Whilst Levine’s paper emphasises the lack of evidence for medical intervention in gender dysphoria, no acknowledgement of this shortcoming is made in AusPATH. Furthermore, no alternative approaches of care are given any consideration: ‘informed consent’ is equated with ‘affirmative care’ which is also described as ‘ethical affirmation’. 

AusPATH fails to acknowledge the widely recognised problem of low-quality evidence, asserting instead that there is a clear body of evidence that gender affirming treatment improves quality of life and leads to better health outcomes. Clayton herself reviews the studies that are cited to buttress these claims. Most of these cited studies are small, at high risk of bias and constitute low quality evidence. Many are the very same studies that were used by NICE to conclude that the evidence is of ‘very low certainty’. 

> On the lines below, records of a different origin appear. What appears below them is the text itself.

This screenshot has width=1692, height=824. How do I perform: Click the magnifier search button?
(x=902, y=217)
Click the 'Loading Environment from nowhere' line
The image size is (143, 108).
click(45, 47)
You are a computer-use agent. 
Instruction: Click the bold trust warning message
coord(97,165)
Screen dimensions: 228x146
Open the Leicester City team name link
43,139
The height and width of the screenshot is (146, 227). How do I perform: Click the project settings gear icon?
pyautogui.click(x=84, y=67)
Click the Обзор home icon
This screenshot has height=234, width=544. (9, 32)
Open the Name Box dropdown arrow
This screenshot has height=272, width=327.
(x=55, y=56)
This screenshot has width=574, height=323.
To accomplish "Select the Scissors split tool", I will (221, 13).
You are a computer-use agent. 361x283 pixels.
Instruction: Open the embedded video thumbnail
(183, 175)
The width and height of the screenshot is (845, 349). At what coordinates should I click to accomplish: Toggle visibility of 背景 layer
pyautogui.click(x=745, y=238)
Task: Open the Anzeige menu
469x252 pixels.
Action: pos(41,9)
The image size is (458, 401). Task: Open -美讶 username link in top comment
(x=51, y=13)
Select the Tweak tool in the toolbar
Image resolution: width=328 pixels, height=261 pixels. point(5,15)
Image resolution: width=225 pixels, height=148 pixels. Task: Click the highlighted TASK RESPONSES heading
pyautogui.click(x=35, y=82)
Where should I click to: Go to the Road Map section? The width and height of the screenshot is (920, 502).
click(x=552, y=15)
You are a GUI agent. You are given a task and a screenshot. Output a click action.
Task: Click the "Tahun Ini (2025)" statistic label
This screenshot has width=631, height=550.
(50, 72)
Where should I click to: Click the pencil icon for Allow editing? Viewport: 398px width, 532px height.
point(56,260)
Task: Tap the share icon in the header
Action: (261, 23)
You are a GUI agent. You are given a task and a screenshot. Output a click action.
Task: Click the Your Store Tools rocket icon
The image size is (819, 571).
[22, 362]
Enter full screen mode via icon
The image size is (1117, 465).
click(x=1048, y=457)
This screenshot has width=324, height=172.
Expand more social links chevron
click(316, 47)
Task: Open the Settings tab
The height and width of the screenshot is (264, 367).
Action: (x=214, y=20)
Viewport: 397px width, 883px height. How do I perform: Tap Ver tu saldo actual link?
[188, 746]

Thus there remains deep uncertainty about how best to help children and young people with gender dysphoria. Clayton’s timely commentary highlights some of the areas of disagreement and challenges standards of care recommended for use in Australia, which appear badly designed and driven by adherence to ideology, rather than commitment to the scientific process. The commentary supports the recommendation made by Levine et al for a thoughtful, slow and thorough evaluation and informed consent process prior to irreversible medical intervention.